Monday 30 September 2013

Echoes from 1981.

I should be cracking on trying to get to grips with the atmosphere, but it's proving as difficult as I'd feared. So I've given up for the moment, dug out my debit card, and hit Amazon. The only thing I've purchased that's germane to this blog is Hansen's Storms of My Grandchildren, in which Hansen refers to a 1981 paper: Climate Impact of Increasing Atmospheric Carbon Dioxide. Scanned PDF here.


I often find old papers take me back into a world I tend to easily forget, before the ominous and (it seems to me) premature impacts of AGW that we're seeing. Hansen's reference to that paper throws a stark light upon recent years in the Arctic, towards the end of that paper the authors note:
Floating polar ice responds rapidly to climate change. The 5 to 10 degC warming expected at high northern latitudes for doubled CO2 should open the Northwest and Northeast passages along the borders of the American and Eurasian continents. Preliminary experiments with sea ice models suggest that all the sea ice may melt in summer but part of it would refreeze in winter. Even a partially ice-free Arctic will modify neighbouring continental climates.
Published at the end of the 1981 sea ice melt season on 28 August the above statement from the paper is worth contrasting with plots of 1 September ice extent from Cryosphere Today.

1 September 1981.

 Compare that to last year on the same day.

 And even this year's so-called recovery pales before the extent of ice in 1981.

Long before CO2 doubling and the full force of Arctic Amplification the Northwest and Northeast passages have both been open over the last few years, and even in this year of 'recovery' the Northeast passage has been open to navigation, e.g. FT.com. I've previously blogged extensively on summer and winter mid latitude atmospheric impacts of decreasing sea ice, e.g. here, and here. And aside from the Arctic the climate dice are already loaded by AGW, as discussed here. I could go on, but to go over what's already known is tedious.

Given the denialist backlash against the IPCC Fifth Assessment report, including their total misunderstanding of the recent hiatus in global warming and this year's Arctic sea ice conditions, I've seen the question being asked: What will it take to wake people up and drive humanity to effective action on CO2 emissions?

When I step back from following specific lines of study, as I have done in the last few weeks of watching DVDs and reading books unrelated to my primary hobby, and especially when I see an entire panel of 'meejah pundits' agree with the presenter on Sky News that the Daily Mail has shown the scientists wrong with regards anthropogenic global warming, I think the answer is pretty clear. The warnings are decades old, the science gets stronger each year, yet the bulk of humanity continues with 'plan A', and takes shelter in the flimsy whitewash of the denialists, and greenwash of the governments. This is an intelligence test that humanity is in the process of losing.

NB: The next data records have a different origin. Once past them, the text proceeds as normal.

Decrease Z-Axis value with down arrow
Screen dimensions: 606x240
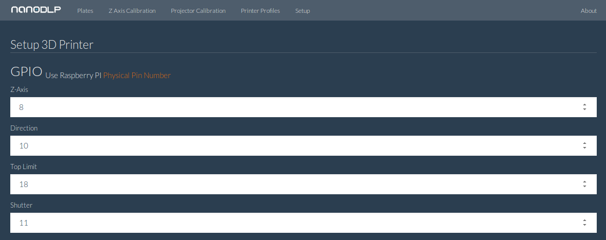pos(585,109)
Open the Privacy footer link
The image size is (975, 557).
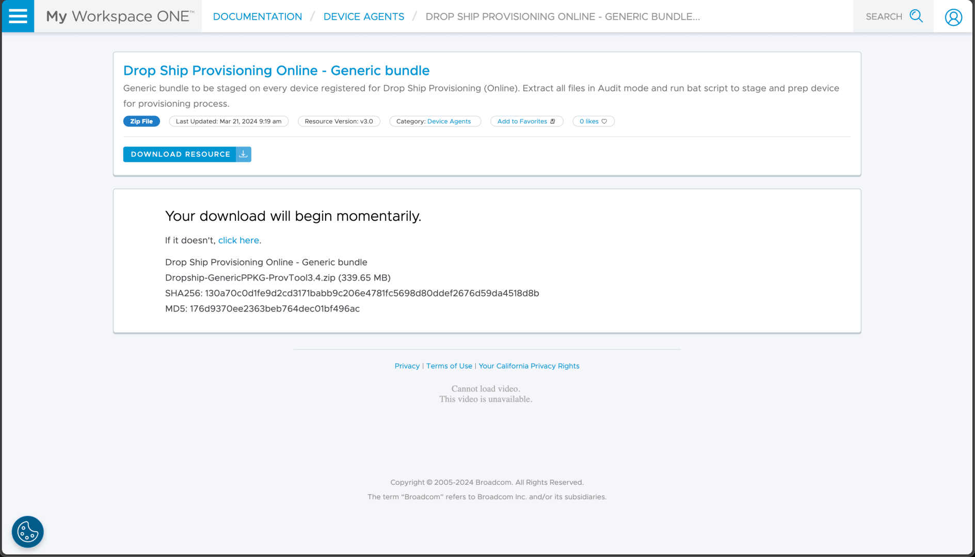coord(407,366)
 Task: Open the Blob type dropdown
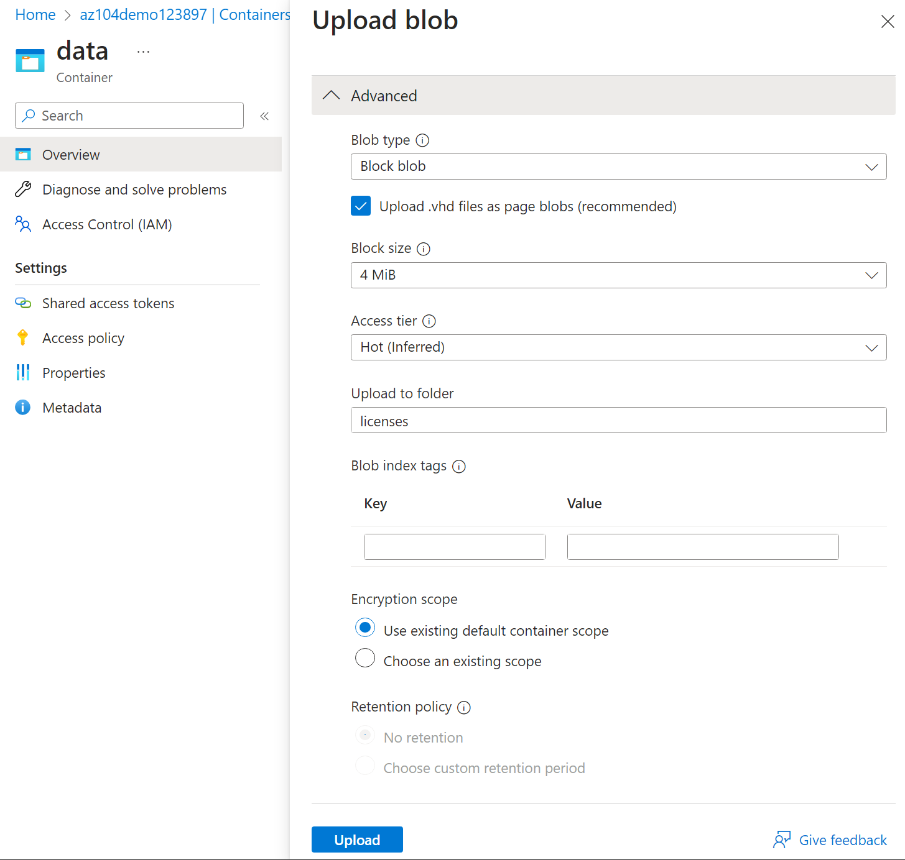(x=618, y=167)
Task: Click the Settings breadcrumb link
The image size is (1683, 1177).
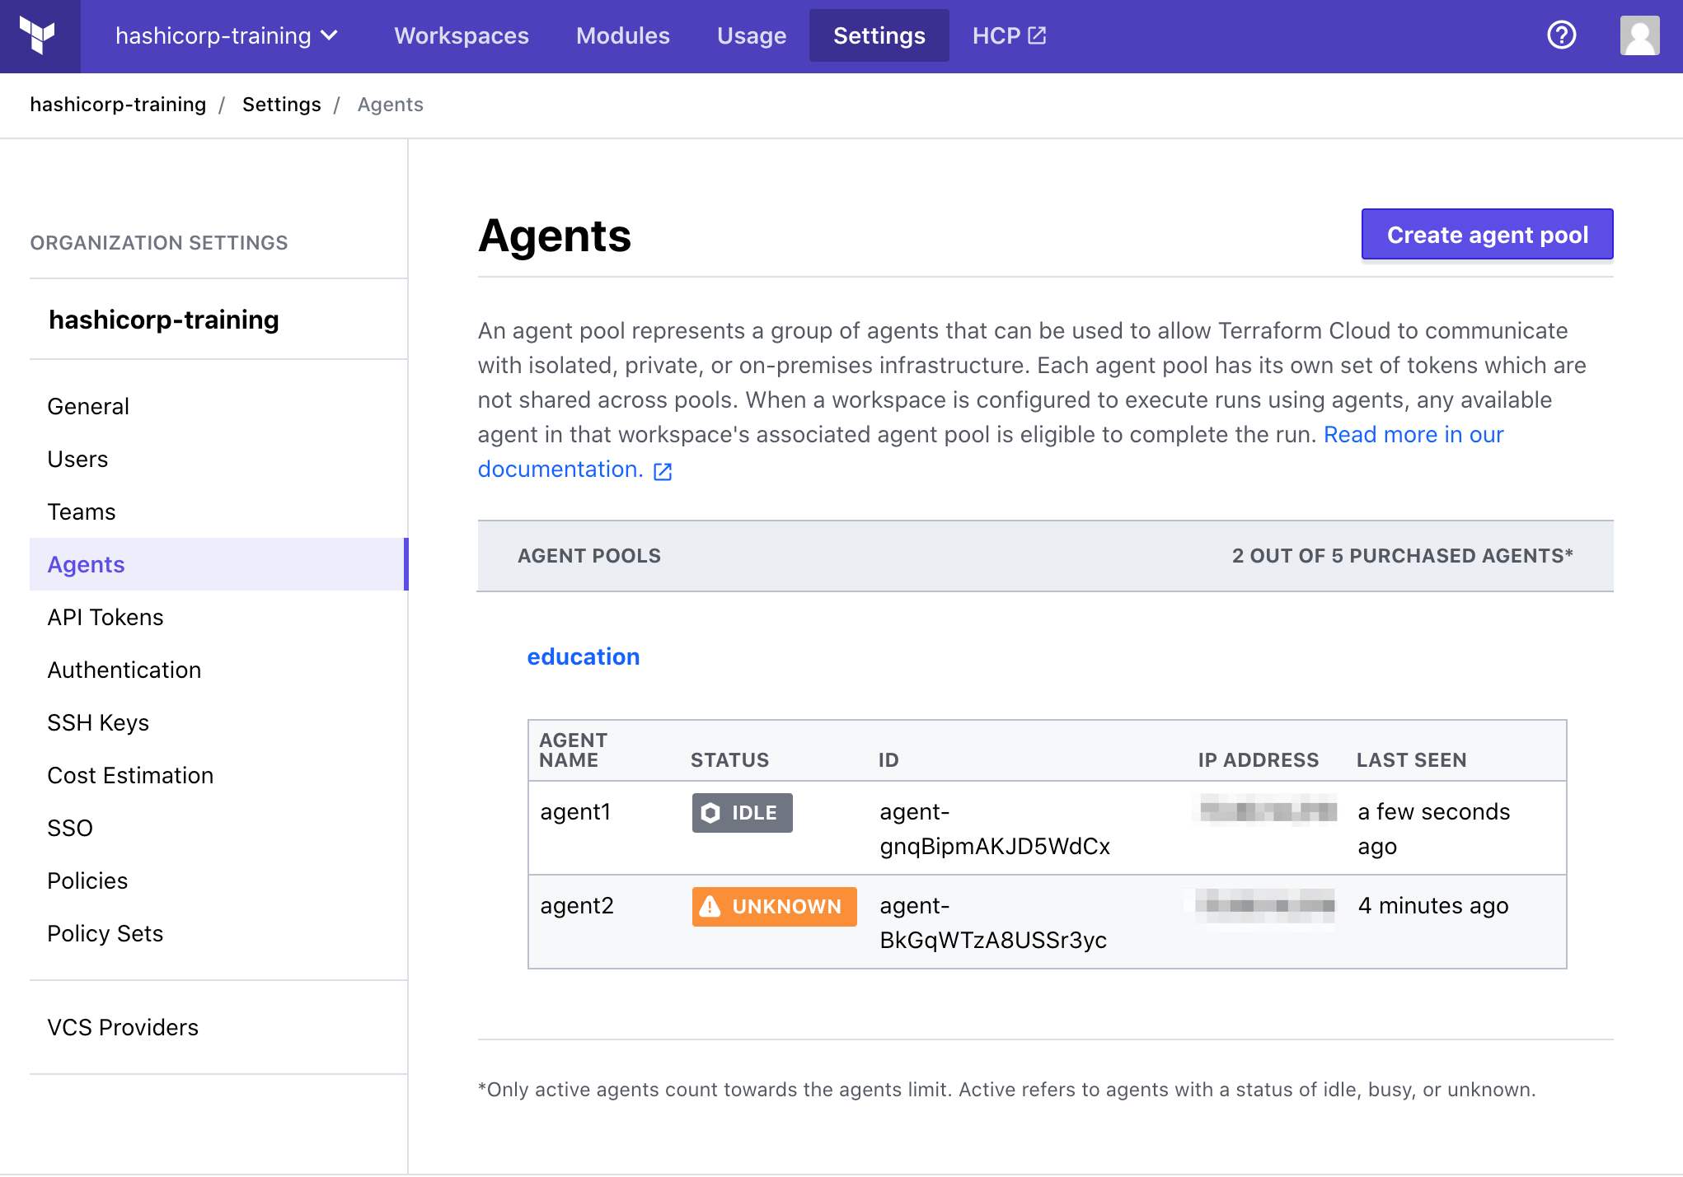Action: [281, 105]
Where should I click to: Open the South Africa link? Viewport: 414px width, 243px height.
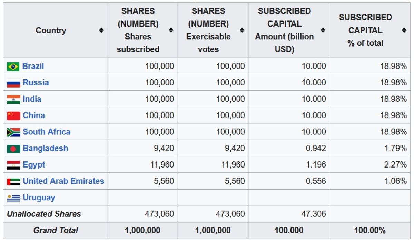tap(47, 132)
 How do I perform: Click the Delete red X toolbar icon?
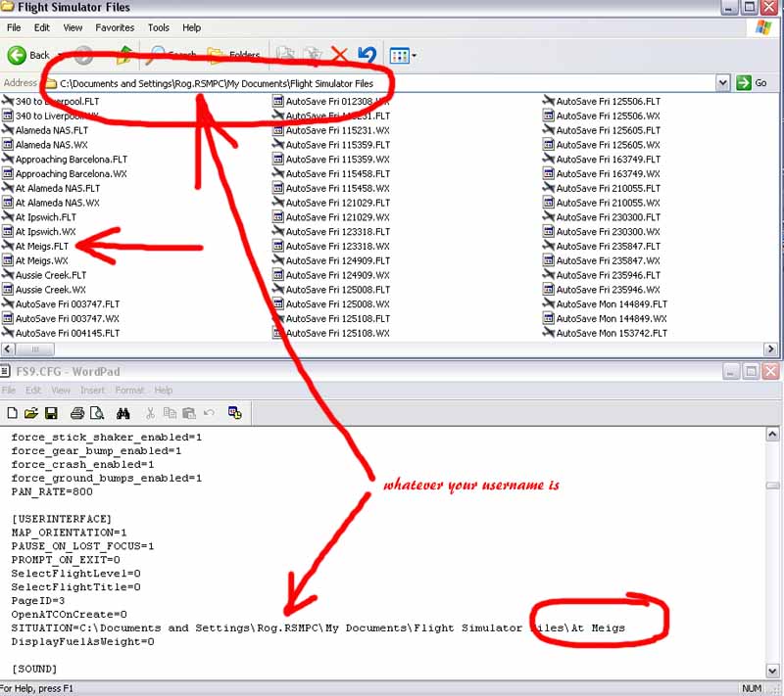coord(339,55)
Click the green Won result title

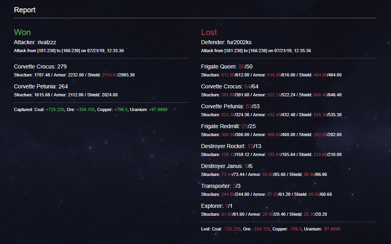tap(22, 32)
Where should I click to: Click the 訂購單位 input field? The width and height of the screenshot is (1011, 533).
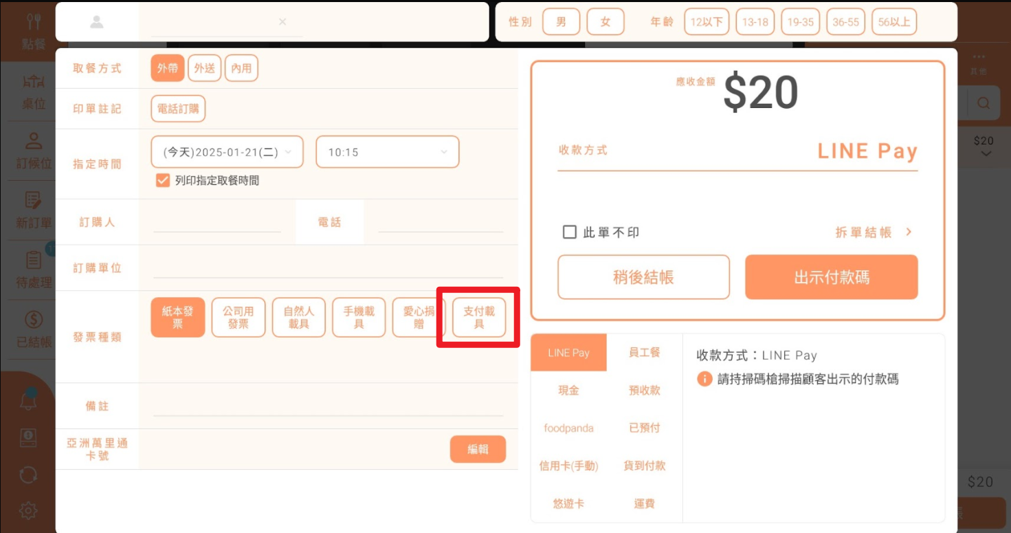coord(328,268)
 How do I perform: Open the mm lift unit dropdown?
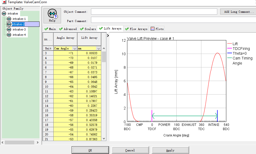[x=98, y=49]
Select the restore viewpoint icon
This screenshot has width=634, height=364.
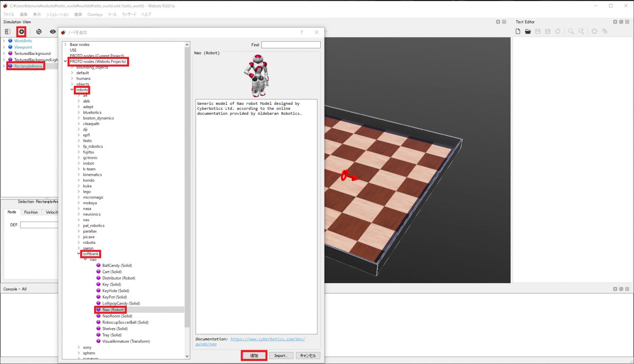click(38, 31)
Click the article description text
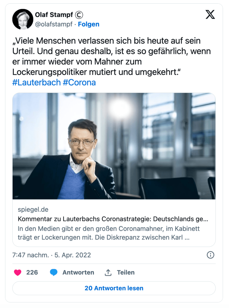 (x=109, y=233)
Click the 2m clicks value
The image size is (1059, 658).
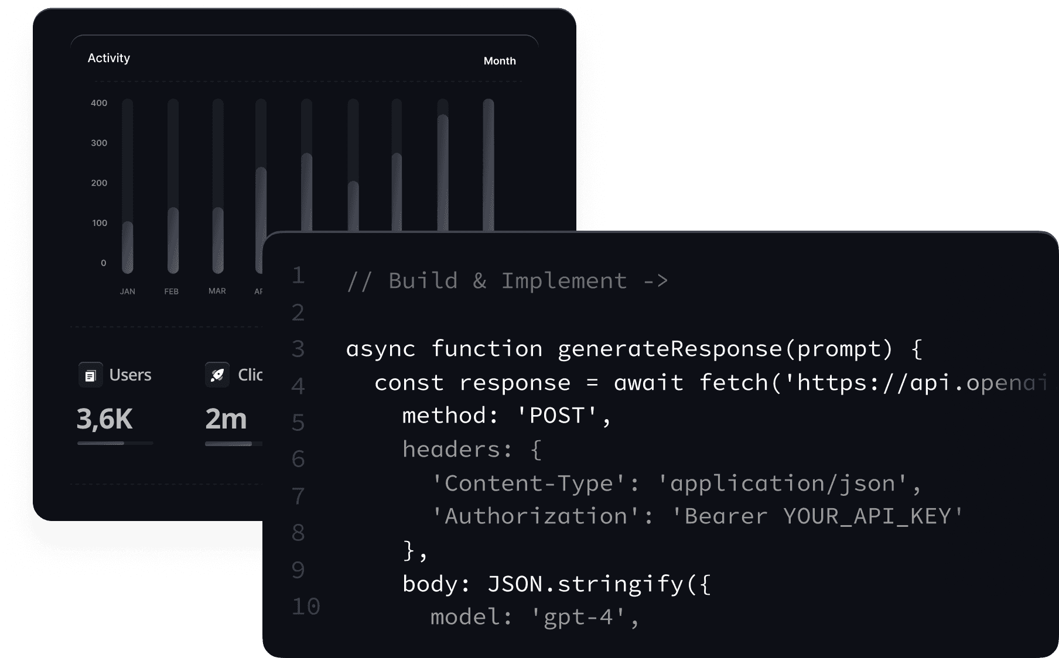(x=226, y=419)
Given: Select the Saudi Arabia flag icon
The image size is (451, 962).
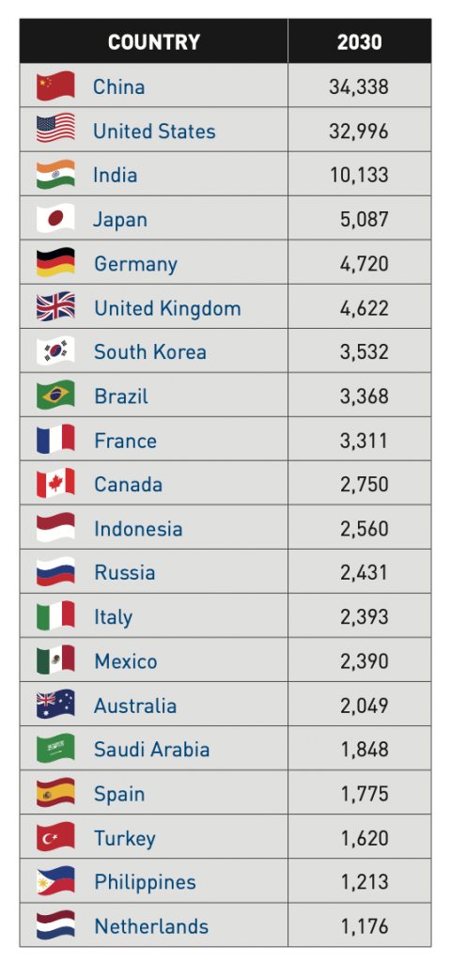Looking at the screenshot, I should tap(55, 749).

That doesn't mean I'm likely to stop blogging or studying, I'm not going to miss something so exciting and awesome and I've got too many loose ends to tie up: Will we see a long or short tail in Arctic sea ice? How long will the 2013 uptick in volume persist, and what will this tell us about the time constants involved, e.g. the Beaufort flywheel? To what degree is the summer pattern a modification of the Arctic Oscillation? Can Cohen's Wave Activity Flux be used to shed light on the development of the summer pattern and Greenland ridging? Is there a connection between eastern Eurasian spring snow line retreat and the Greenland summer ridging? Why was 2013 so different from the other post 2007 years? How does the CET series show impacts due to Arctic sea ice, does this factor fully explain the lack of warming in CET over recent years? NH Blocking shows a shift post 2003 - how is this related to Zhang's finding that the AD emerges to dominance after about 2003? How much of a role in the greater seasonal cycle post 2007 do the AD and thinner ice each play? That's just what's running through my head most days.